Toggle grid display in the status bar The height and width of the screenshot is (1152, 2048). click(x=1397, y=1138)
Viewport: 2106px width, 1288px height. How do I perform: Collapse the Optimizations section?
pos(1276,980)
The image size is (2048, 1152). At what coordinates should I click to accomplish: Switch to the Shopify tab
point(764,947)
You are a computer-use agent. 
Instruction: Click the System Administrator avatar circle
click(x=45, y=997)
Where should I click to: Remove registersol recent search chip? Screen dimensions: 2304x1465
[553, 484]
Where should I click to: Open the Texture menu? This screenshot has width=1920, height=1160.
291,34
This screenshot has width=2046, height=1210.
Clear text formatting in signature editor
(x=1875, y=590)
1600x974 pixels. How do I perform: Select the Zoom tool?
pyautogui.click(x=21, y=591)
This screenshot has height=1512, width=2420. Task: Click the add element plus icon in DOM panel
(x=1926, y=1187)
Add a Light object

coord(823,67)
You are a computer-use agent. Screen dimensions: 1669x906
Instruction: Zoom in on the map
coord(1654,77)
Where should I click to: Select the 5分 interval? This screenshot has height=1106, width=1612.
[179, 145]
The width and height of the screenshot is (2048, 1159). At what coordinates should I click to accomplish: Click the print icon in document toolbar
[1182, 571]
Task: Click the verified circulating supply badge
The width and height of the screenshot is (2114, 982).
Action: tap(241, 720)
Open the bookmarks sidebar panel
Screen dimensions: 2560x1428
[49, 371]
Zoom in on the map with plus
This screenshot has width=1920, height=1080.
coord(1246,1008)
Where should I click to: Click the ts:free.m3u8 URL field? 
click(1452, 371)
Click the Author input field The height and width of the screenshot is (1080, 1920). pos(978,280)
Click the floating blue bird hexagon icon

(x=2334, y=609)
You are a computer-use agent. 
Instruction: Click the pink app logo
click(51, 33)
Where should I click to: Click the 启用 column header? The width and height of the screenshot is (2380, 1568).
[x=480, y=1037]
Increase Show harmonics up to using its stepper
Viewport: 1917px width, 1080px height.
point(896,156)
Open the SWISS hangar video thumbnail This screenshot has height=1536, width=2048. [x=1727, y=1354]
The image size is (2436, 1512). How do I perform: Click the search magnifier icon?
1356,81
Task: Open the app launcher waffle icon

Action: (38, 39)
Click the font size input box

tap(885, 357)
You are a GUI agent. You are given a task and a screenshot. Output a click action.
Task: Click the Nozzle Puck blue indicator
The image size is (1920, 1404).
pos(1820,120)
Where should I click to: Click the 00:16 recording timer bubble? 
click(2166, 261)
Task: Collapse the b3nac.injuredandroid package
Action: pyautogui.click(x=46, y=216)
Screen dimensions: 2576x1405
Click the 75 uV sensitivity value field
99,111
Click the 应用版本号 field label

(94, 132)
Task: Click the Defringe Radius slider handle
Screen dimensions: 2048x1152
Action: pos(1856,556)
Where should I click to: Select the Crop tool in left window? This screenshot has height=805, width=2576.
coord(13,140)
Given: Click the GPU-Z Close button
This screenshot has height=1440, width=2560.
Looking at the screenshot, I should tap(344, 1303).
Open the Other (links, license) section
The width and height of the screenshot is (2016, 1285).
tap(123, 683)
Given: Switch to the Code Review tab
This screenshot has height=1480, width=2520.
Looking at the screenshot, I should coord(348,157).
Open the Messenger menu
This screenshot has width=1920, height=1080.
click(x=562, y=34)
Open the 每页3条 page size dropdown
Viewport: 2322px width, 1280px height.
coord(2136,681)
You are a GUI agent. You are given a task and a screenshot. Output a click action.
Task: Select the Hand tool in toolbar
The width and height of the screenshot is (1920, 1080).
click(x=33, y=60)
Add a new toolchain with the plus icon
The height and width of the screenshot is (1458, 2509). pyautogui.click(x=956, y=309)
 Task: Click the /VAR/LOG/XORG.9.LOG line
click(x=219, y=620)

* * * * * * * * *

● WORK TO COMPLETE
Please print the records above exactly from their first line. End with the line containing "This screenshot has width=2046, height=1210.", and include it.

● EXERCISE SOLUTION
Toggle grid display in the status bar The height and width of the screenshot is (1152, 2048). click(x=1397, y=1138)
Viewport: 2106px width, 1288px height. How do I perform: Collapse the Optimizations section?
pos(1276,980)
The image size is (2048, 1152). At what coordinates should I click to accomplish: Switch to the Shopify tab
point(764,947)
You are a computer-use agent. 
Instruction: Click the System Administrator avatar circle
click(x=45, y=997)
Where should I click to: Remove registersol recent search chip? Screen dimensions: 2304x1465
[553, 484]
Where should I click to: Open the Texture menu? This screenshot has width=1920, height=1160.
291,34
This screenshot has width=2046, height=1210.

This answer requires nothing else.